So buy to let landlords are likely to increase rent, to pass on the increased cost of running their businesses?
What increased costs are these?
For those investors that purchased buy to let properties as individuals or via a limited company after 1st April 2016, they incur an additional 3% SDLT on top of the standard SDLT rates.
In addition, for those that own buy to let properties on an individual basis (many of who do so with an interest only mortgage), that have previously offset 100% of the interest only element of the mortgage against the rental income, they will see this relief gradually reduced to 20% by 2021.
So this only leaves those investors that purchased their buy to let properties via a limited company before the effective date, that will not incur any additional costs and will not have the need to increase rents?
Will we really have a buy to let market where there is a marked difference in rent based on the costs incurred by the landlord or will the whole market increase rents by a proportionate amount and in so doing, increase the profitability of those landlords that hold their property portfolio in a limited company?

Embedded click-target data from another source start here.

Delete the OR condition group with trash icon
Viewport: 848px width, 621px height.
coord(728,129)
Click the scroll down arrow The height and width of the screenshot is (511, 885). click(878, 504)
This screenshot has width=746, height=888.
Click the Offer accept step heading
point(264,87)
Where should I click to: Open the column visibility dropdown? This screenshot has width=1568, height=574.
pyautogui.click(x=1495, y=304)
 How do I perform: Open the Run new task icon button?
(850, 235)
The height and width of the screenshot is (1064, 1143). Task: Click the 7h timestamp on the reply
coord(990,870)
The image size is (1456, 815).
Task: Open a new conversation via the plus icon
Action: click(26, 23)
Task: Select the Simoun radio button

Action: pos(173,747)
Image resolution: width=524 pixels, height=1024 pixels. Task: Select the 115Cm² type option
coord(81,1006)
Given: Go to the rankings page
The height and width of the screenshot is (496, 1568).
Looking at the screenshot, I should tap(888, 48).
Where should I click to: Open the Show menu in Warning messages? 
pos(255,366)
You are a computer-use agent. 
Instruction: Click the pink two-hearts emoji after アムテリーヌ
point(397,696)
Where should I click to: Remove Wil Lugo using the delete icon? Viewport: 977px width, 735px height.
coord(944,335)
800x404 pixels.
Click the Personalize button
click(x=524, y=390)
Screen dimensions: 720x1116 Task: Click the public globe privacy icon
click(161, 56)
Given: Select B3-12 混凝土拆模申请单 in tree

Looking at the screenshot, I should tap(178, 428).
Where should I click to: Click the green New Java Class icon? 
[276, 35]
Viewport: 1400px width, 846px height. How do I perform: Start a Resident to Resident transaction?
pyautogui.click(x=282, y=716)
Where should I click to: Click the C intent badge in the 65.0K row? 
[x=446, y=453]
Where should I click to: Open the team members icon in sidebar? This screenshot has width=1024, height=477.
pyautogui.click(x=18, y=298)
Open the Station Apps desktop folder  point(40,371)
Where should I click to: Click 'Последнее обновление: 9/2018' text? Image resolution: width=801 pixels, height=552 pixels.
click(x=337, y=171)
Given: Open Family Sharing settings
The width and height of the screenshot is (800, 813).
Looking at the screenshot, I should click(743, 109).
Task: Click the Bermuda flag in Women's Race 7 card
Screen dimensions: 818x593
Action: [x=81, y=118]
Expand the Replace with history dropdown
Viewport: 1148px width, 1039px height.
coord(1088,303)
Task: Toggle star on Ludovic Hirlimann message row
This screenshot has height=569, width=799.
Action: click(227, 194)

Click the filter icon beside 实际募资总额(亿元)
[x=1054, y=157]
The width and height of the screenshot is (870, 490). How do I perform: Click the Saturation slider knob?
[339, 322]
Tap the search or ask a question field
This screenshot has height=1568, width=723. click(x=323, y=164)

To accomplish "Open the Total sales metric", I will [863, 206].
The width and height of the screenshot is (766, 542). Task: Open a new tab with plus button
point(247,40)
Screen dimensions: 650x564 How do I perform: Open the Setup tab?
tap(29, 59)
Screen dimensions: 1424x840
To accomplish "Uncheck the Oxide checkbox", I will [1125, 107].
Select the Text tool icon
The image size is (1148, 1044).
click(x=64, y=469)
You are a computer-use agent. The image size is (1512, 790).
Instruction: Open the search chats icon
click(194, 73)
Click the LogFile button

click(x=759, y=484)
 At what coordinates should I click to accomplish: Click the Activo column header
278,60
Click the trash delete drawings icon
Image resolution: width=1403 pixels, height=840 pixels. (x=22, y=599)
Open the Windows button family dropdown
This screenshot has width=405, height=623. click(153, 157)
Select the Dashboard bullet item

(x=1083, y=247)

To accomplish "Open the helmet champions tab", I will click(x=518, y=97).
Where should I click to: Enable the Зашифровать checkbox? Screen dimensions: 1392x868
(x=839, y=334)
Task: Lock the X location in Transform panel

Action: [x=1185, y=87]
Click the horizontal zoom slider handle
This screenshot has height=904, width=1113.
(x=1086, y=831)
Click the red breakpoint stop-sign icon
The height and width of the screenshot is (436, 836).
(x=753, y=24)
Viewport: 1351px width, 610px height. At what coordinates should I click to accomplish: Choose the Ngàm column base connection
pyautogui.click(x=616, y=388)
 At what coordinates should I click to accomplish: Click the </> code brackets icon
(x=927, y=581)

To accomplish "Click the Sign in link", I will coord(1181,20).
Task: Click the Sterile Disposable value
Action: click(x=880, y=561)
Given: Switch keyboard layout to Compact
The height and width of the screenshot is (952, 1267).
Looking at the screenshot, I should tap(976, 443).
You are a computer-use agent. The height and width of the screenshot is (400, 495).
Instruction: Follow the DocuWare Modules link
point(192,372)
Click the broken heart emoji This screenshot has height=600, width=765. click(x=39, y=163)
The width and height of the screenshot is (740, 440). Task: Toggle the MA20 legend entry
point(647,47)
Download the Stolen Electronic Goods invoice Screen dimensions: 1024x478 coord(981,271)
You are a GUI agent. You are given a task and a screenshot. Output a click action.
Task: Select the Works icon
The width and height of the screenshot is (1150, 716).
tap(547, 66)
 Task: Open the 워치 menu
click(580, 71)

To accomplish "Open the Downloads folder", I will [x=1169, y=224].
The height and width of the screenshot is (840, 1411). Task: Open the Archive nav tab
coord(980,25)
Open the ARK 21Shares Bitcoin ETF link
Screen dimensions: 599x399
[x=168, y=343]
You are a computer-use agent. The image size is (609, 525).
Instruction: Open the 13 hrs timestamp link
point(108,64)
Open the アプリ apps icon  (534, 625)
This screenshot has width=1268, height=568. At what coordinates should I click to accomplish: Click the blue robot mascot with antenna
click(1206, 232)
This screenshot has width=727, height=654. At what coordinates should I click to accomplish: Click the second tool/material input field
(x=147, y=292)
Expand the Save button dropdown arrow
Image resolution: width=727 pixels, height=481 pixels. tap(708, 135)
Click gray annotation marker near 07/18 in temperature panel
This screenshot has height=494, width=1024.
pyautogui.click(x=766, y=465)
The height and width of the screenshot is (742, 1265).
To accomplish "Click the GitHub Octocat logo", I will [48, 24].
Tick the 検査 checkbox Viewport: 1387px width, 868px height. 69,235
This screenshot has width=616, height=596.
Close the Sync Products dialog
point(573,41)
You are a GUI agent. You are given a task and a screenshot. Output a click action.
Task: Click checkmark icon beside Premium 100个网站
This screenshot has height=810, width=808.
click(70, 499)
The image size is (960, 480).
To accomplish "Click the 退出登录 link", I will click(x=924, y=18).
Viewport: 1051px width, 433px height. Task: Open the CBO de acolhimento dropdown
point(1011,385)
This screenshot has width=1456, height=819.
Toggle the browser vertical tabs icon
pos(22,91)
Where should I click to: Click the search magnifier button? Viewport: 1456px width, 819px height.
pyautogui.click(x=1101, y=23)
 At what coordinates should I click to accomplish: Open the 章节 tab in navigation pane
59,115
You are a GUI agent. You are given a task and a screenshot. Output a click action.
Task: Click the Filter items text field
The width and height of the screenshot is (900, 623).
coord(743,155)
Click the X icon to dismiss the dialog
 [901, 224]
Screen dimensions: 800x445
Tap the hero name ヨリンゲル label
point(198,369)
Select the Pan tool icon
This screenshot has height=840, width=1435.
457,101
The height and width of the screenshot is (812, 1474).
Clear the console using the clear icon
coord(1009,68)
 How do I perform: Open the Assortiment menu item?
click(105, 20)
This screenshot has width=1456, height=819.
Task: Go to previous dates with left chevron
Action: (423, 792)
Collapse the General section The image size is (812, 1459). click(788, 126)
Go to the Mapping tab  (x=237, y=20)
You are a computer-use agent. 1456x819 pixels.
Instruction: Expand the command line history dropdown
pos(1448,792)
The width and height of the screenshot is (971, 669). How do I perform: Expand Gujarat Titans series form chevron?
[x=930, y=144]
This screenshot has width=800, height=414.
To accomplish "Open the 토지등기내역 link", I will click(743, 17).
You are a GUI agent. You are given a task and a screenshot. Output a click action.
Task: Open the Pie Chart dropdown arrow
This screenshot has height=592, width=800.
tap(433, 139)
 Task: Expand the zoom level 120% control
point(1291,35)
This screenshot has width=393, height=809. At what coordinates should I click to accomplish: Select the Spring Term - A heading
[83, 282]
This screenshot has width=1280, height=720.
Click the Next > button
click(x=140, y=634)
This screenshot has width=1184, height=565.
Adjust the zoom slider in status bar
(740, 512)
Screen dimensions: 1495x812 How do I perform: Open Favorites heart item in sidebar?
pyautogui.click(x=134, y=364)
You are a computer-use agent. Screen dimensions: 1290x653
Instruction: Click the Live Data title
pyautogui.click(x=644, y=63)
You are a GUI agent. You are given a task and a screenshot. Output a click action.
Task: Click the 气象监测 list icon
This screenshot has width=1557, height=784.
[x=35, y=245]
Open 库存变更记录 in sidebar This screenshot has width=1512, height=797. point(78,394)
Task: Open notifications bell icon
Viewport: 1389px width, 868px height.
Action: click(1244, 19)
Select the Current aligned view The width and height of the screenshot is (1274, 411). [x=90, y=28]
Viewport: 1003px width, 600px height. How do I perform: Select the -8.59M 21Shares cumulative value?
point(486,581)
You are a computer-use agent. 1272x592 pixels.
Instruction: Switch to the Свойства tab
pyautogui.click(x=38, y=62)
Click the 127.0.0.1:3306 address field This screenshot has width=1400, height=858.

Just in case it had crossed your mind, if an individual transfers the portfolio to a limited company (as well as having to get the limited company's lender comfortable), they would have to consider the costs carefully, as there are additional costs of the limited company borrowing (possibly at a higher rate than as an individual), legal fees of the transfer, as well as Capital Gains Tax for the individual (the sale will need to be at market value) and SDLT for the new limited company at the new higher rate!!